Book Note: By the Pricking of my Thumbs

Christie, Agatha. By the Pricking of my Thumbs: A Tommy and Tuppence Mystery. New York: William Morrow, 2012.

If you ever feel like Alice and want to jump down a rabbit hole, start browsing and / or reading your way through this list of works that take their titles from Shakespeare quotes. The works may or may not have anything else to do with Shakespeare–they may simply be parasitical works that find a nifty title in a Shakespeare play.

Agatha Christie's By the Pricking of my Thumbs is along those lines—there's not much in the way of Shakespeare in it . . . and what there is is misquoted.

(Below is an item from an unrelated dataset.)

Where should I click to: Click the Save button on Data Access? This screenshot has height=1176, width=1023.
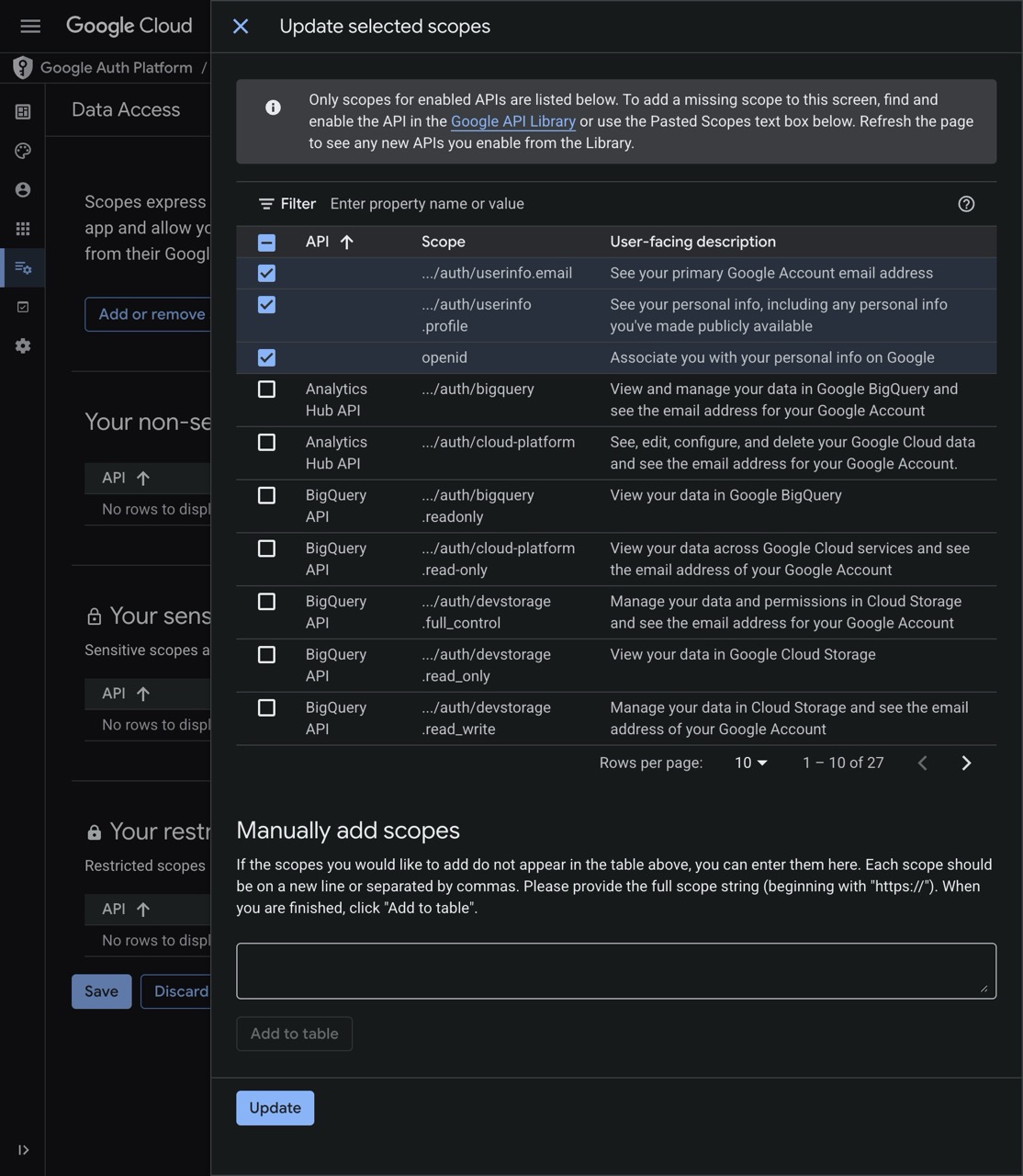coord(101,991)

The novel starts Christie's Tommy and Tuppence—a pair she used for more adventure / spy / thriller types of mysteries. A little way in, Tuppence tries to explain why she thinks there's something odd happening at the nursing home. She says, "I don't quite know . . . .  It's like the fairy stories. By the pricking of my thumbs—Something evil this way comes" (55).

"Evil" is a fairly common substitution in that quote, but "wicked" is the word Shakespeare used. In this case, it's not a question of a difference between a quarto and the folio editions—no quarto of Macbeth exists. And Macbeth is not quite a fairy story.

All the same, let's let Dame Agatha put the misquoted line in the mouth of her character. And I'll give you the rest of the context of the quote as well.  Enjoy!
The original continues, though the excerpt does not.